The Ethiopian government's position on the deportees is that they pose a "security risk" and a wide-ranging network of potential subversion had to be dismantled. But human rights organisations have expressed concern at remarks made by Prime Minister Meles Zenawi in a July 1998 interview. Speaking on state radio, Meles defended the policy, saying the government did not have to justify deportations, which could be carried out even if "we don't like the colour of your eyes". The ICRC has, however, been granted access to many of the deportees while in detention and transit.
Journalists in Eritrea have met one category of Eritreans who chose to sell up and leave Ethiopia, flying via Djibouti. But "voluntary deportees" are in a minority - most were forcibly expelled over the border, while Ethiopia claims family members of deportees, who make up a large part of the numbers, are not forced to leave.

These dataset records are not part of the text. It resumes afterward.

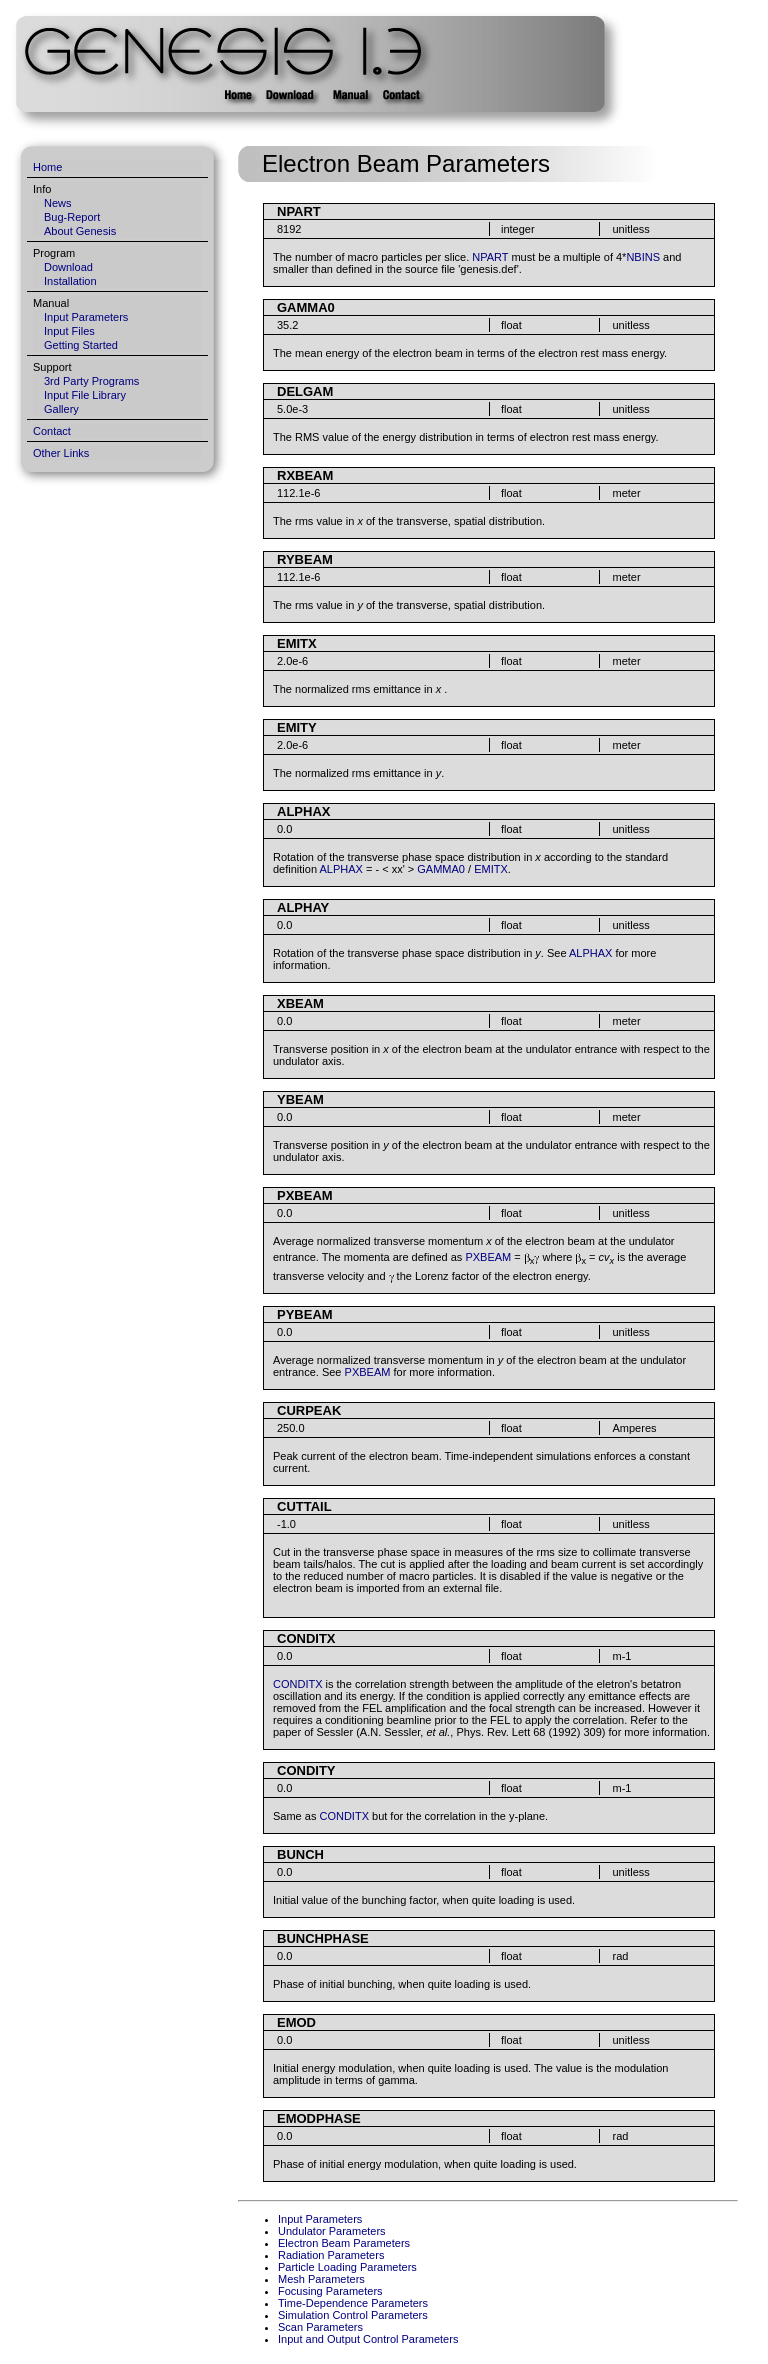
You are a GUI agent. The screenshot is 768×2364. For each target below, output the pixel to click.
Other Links (61, 453)
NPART (299, 211)
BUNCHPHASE (323, 1938)
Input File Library (85, 395)
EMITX (297, 643)
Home (47, 167)
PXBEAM (305, 1195)
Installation (70, 281)
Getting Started (81, 345)
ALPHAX (303, 811)
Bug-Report (72, 217)
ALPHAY (303, 907)
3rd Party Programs (91, 381)
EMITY (297, 727)
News (58, 203)
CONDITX (306, 1638)
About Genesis (80, 231)
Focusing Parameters (330, 2291)
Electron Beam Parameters (344, 2243)
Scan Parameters (320, 2327)
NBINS (643, 257)
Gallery (61, 409)
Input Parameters (86, 317)
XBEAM (300, 1003)
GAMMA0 (306, 307)
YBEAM (300, 1099)
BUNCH (300, 1854)
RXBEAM (305, 475)
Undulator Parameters (332, 2231)
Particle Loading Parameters (347, 2267)
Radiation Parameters (331, 2255)
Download (68, 267)
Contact (52, 431)
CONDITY (306, 1770)
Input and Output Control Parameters (368, 2339)
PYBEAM (305, 1314)
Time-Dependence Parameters (353, 2303)
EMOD (296, 2022)
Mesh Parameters (321, 2279)
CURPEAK (309, 1410)
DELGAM (305, 391)
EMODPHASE (319, 2118)
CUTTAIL (304, 1506)
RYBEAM (305, 559)
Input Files (69, 331)
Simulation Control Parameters (353, 2315)
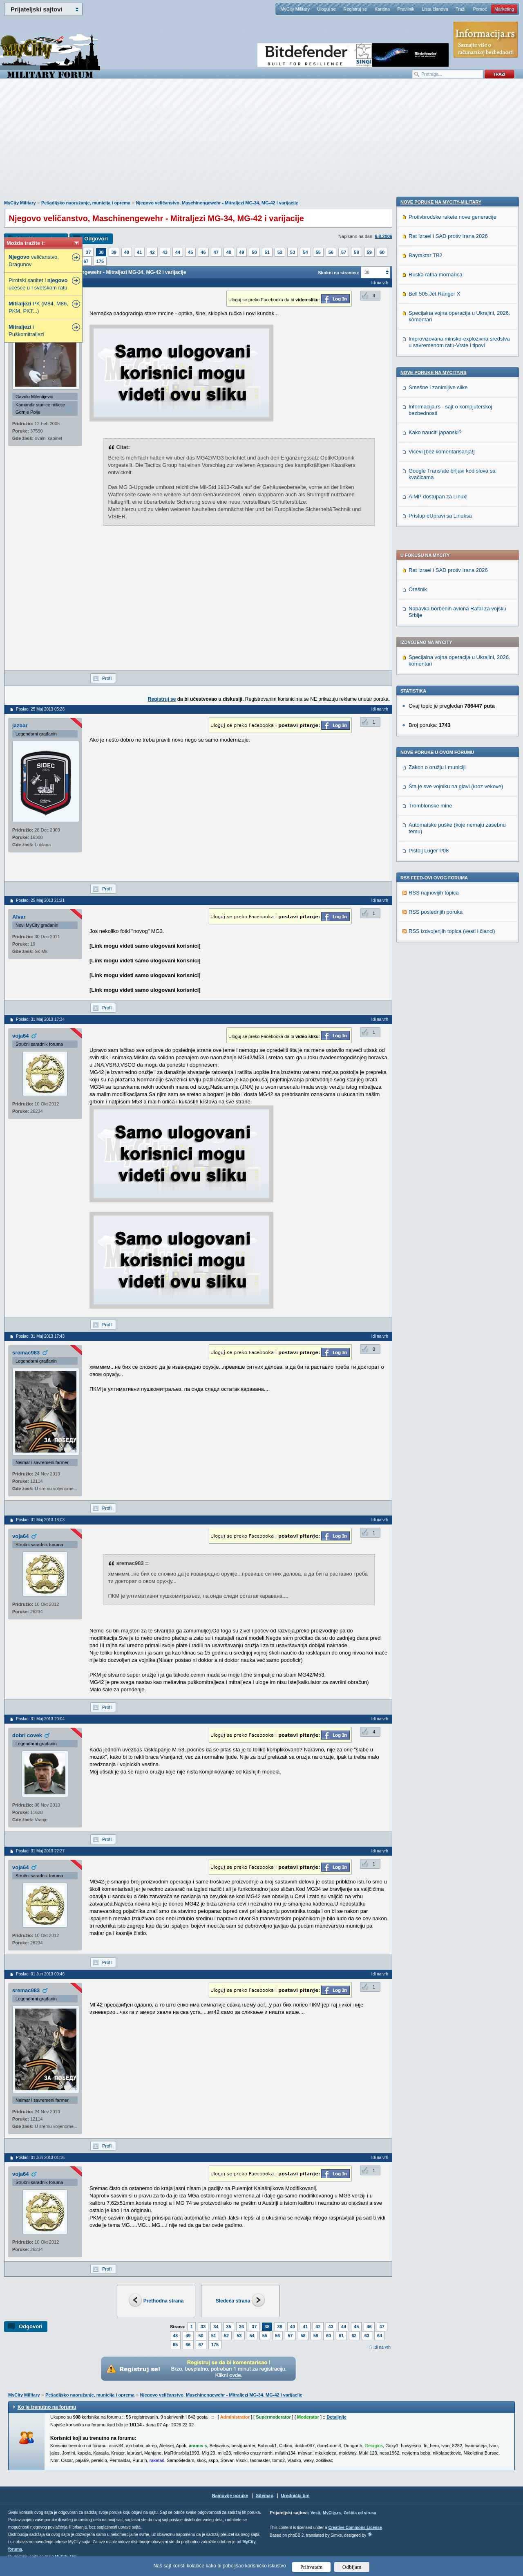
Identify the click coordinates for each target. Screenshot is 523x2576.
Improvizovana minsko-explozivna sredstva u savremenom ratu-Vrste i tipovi (459, 869)
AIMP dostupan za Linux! (438, 1024)
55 (318, 252)
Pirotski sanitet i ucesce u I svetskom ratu (38, 284)
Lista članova (435, 9)
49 (241, 252)
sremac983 (26, 1353)
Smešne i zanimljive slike (438, 915)
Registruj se (355, 9)
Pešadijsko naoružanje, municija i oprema (85, 202)
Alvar (19, 917)
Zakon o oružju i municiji (437, 539)
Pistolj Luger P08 (429, 622)
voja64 (20, 1036)
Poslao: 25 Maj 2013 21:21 (40, 900)
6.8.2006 (383, 236)
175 (100, 261)
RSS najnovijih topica (434, 664)
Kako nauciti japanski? (435, 960)
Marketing (504, 9)
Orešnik (418, 361)
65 (175, 2344)
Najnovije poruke (230, 2495)
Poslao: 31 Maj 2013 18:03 (40, 1520)
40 (126, 252)
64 (379, 2335)
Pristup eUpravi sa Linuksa (440, 1043)
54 (305, 252)
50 (254, 252)
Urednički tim (295, 2495)
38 (100, 252)
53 (292, 252)
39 (114, 252)
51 (267, 252)
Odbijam (352, 2567)
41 (139, 252)
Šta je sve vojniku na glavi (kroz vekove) (456, 558)
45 (190, 252)
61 (341, 2335)
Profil (107, 678)
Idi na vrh (382, 2347)
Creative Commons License (355, 2527)
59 (369, 252)
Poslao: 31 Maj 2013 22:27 (40, 1851)
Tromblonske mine (430, 577)
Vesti (315, 2513)
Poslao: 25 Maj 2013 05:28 (40, 709)
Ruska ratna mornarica (436, 802)
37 (88, 252)
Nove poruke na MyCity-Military (440, 729)
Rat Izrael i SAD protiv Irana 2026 (448, 342)
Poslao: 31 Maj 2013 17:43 (40, 1336)
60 (382, 252)
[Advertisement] (261, 143)
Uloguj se (326, 9)
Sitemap (264, 2495)
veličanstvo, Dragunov (34, 260)
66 (188, 2344)
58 (356, 252)
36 (241, 2326)
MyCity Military (295, 9)
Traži (460, 9)
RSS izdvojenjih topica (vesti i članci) (452, 702)
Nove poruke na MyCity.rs (433, 900)
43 (165, 252)
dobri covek (27, 1735)
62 (354, 2335)
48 (228, 252)
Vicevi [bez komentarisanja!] (442, 979)
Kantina (382, 9)
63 (366, 2335)
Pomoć (480, 9)
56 (331, 252)
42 (152, 252)
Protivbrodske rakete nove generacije (452, 745)
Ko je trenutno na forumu (47, 2407)
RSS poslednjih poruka (436, 683)
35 (228, 2326)
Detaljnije (336, 2417)
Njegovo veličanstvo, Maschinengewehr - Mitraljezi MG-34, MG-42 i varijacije (217, 202)
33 (203, 2326)
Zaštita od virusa (360, 2513)
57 (343, 252)
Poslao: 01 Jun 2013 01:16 (40, 2157)
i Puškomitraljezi (26, 330)
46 (203, 252)
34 (215, 2326)
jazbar (20, 725)
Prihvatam (311, 2567)
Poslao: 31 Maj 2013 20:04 (40, 1719)
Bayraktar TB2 (426, 783)
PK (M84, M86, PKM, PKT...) (38, 307)
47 (216, 252)
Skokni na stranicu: (338, 272)
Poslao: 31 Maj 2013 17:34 (40, 1019)
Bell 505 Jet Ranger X (434, 821)
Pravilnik (405, 9)
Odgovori (96, 238)
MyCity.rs (332, 2513)
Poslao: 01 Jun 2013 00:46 (40, 1974)
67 (86, 261)
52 (279, 252)
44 (177, 252)
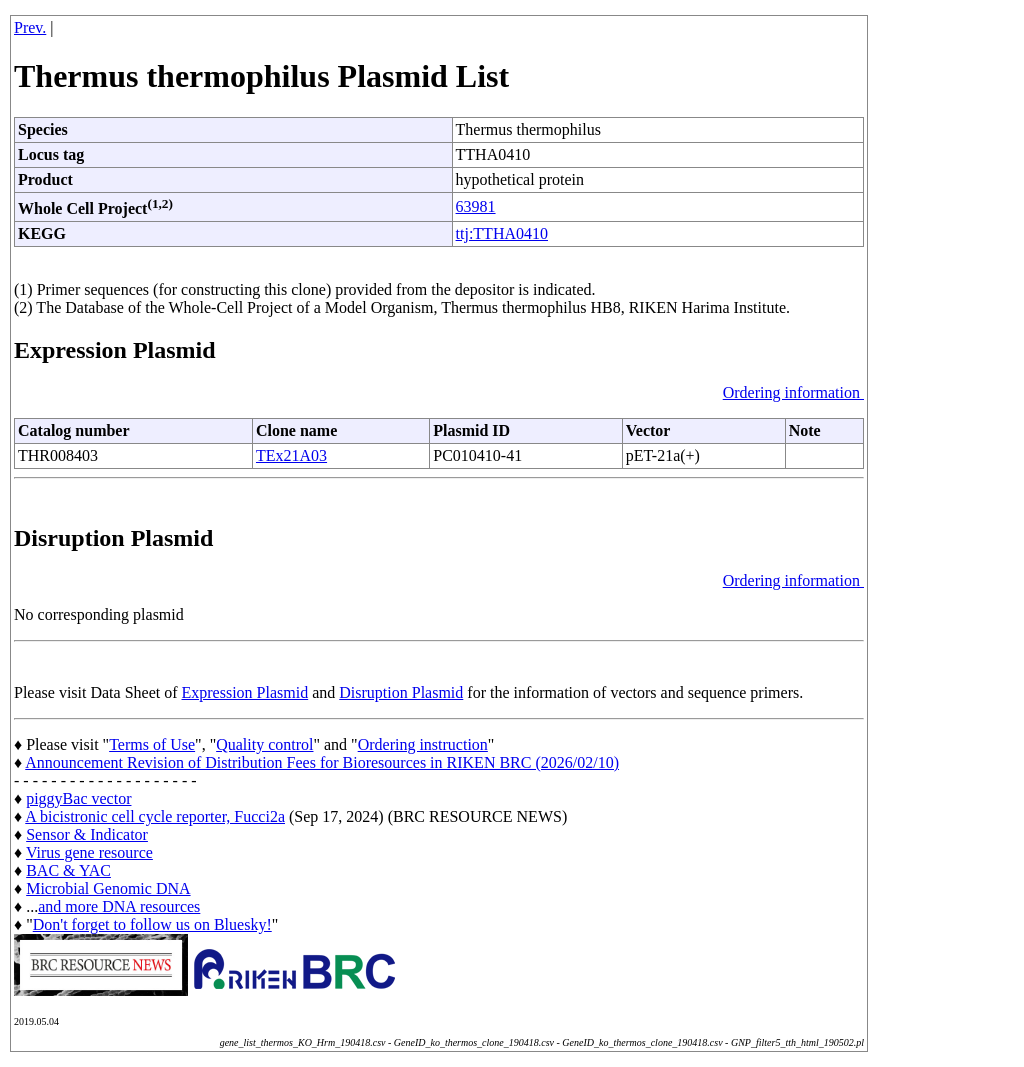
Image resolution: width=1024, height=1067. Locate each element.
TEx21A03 (291, 455)
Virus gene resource (89, 852)
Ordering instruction (423, 744)
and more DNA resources (119, 906)
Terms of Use (152, 744)
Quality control (264, 744)
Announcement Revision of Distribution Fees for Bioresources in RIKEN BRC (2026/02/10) (322, 762)
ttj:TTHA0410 (502, 233)
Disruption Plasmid (401, 692)
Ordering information (793, 392)
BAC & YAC (68, 870)
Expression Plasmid (245, 692)
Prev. (30, 27)
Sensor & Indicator (87, 834)
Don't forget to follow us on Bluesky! (152, 924)
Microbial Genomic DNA (108, 888)
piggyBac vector (78, 798)
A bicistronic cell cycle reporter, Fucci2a (155, 816)
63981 (476, 206)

Initially, deportees were taken to remote border points,
like Humera, on the Sudan border; but after December,
when well-placed observers said the policy appeared
to intensify just before war erupted again in early
February, the majority were sent towards Assab, on
the Red Sea. Some 25,000 deportees arrived at the Assab
border in December and January. An aid worker said
the most striking thing about the arrival of the deportees
at that time was "the small amount of possessions
they carried - mostly just one bag". ERREC and
ICRC arranged for the deportees in Assab to be taken
to the second port of Massawa by boat, before being
transferred to temporary camps or relatives.
Because of the notorious propaganda war between the two countries, in which each country aggressively accuses and counter-accuses with little opportunity for independent verification, reports over the last year of deportations received very little international attention. The deportations have occurred in a region accustomed to huge refugee flows and displaced population movements, but are of a different nature.
A UN official said this week the deportees were "finding it pretty tough" to rebuild their lives in Eritrea. Some had never visited Eritrea before, a few only speak the Ethiopian lingua franca, Amharic, and no Eritrean languages. Another common concern is the status of assets left behind in Ethiopia as many of the deportees were relatively well-off urban businesspeople.